I'll definitely be blogging more about both books soon as I find Marias's writing very delectable.. even if some of the short stories read so far were not sumptuous in their whole, the parts thereof were like ...well.. 'tasty morsels' that I quite enjoyed.
For starters, here is an excerpt from the epilogue to The Man of Feeling, in which the author gives some background about the book.

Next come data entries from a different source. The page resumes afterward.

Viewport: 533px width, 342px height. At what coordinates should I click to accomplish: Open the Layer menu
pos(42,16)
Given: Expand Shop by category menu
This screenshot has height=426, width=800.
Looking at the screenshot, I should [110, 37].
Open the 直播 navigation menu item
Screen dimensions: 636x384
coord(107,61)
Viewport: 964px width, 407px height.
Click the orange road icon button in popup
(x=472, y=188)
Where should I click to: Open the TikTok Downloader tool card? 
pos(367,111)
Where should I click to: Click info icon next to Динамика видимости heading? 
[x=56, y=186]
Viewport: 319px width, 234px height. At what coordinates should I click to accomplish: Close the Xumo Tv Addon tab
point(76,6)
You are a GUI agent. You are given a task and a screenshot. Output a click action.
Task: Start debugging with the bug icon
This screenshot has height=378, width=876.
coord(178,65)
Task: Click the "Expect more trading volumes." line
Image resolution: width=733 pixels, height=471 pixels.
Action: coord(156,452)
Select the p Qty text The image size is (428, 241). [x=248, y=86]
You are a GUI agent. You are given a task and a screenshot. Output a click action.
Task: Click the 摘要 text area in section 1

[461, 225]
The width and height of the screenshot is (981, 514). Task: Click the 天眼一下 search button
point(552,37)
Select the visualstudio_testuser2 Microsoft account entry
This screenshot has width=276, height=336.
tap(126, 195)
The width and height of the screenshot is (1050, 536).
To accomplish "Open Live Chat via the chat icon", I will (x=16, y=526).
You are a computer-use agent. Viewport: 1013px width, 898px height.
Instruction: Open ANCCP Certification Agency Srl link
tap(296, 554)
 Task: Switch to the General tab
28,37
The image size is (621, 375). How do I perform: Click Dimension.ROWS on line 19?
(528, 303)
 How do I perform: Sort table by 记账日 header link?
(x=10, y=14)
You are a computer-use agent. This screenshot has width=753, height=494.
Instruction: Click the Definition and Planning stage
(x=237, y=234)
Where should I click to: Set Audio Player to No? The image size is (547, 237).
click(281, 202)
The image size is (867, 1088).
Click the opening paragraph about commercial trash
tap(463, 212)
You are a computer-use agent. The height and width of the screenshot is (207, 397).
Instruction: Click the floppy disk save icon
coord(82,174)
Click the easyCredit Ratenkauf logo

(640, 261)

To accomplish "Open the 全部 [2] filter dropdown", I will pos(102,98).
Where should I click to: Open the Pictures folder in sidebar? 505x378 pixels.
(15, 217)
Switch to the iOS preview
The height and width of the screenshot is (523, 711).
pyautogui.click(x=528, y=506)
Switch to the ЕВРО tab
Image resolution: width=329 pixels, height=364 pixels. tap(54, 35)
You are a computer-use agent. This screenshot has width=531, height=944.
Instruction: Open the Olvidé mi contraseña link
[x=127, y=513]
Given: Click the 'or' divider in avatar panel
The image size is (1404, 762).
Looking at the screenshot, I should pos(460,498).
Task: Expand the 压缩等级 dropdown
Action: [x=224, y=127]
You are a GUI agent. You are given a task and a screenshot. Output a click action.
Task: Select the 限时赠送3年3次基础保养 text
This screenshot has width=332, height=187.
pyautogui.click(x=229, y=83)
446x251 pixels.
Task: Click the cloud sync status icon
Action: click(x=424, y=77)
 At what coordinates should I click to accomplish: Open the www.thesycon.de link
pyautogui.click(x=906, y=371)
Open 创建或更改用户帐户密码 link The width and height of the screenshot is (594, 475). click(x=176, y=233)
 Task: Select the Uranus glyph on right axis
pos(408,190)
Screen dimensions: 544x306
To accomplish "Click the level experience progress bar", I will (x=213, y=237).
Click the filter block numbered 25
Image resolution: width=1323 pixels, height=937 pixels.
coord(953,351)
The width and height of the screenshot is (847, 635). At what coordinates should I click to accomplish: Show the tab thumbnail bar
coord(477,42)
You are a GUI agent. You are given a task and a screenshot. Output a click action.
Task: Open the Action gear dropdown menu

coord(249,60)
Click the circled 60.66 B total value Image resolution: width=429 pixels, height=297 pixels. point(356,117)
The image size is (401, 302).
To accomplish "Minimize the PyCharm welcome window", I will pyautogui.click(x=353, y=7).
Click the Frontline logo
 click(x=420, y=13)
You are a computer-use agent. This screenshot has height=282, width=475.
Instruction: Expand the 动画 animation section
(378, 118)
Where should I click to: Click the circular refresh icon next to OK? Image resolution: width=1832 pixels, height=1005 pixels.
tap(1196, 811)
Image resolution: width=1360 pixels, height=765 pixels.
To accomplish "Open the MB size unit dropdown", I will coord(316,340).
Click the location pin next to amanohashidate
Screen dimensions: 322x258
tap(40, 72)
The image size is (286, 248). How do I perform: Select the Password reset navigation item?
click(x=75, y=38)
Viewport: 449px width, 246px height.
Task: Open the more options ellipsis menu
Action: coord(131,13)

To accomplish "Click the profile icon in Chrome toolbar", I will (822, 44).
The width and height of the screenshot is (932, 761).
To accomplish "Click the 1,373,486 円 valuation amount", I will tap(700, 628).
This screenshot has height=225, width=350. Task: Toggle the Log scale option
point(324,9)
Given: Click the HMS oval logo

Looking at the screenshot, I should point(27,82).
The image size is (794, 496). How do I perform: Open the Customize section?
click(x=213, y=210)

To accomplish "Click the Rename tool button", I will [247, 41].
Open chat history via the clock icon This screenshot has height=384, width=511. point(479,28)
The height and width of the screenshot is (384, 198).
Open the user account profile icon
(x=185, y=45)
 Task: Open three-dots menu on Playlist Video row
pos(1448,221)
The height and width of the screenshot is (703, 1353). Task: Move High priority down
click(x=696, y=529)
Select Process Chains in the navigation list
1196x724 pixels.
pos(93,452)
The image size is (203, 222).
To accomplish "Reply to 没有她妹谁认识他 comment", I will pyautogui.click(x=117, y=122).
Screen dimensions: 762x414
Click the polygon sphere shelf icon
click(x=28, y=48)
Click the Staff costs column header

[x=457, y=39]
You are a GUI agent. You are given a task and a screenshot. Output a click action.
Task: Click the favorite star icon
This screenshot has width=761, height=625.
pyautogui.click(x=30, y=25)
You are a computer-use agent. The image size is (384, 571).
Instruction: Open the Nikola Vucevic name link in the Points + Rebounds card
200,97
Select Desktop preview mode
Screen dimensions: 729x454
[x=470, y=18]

The Man of Feeling is a love story in which love is neither seen nor experienced, but announced and remembered. Can such a thing happen? Can something as urgent and unpostponable as love, which requires both presence and immediate consummation or consumption, be announced when it does not yet exist or truly remembered if it no longer exists? Or does the announcement itself and mere memory - now and still respectively - form part of that love? I don't know, but I do believe that love is based in large measure on its anticipation and its recollection. It is the feeling that requires the largest dose of imagination, not only when one senses its presence, when one sees it coming, and not only when the person who has experienced and lost love feels a need to explain it to him or herself, but also while that love is evolving and is in full flow. Let us say it is a feeling which always demands an element of fiction beyond that afforded by reality. In other words, love always has an imaginary side to it, however tangiable or real we believe it to be at any given moment. It is always about to be fulfilled, it is the realm of what might be. Or, rather, of what might have been.Beautiful!
By the way, you can read the NYT Review of the book here; another review here, and lastly a review from the 'bookslut' here.
Other books by Javier Marias on my to-read list: A Heart So White, All Souls, and Dark Back of Time. Also, his non-fictional Written Lives is supposed to be an interesting look at the lives of some of the greatest authors we know.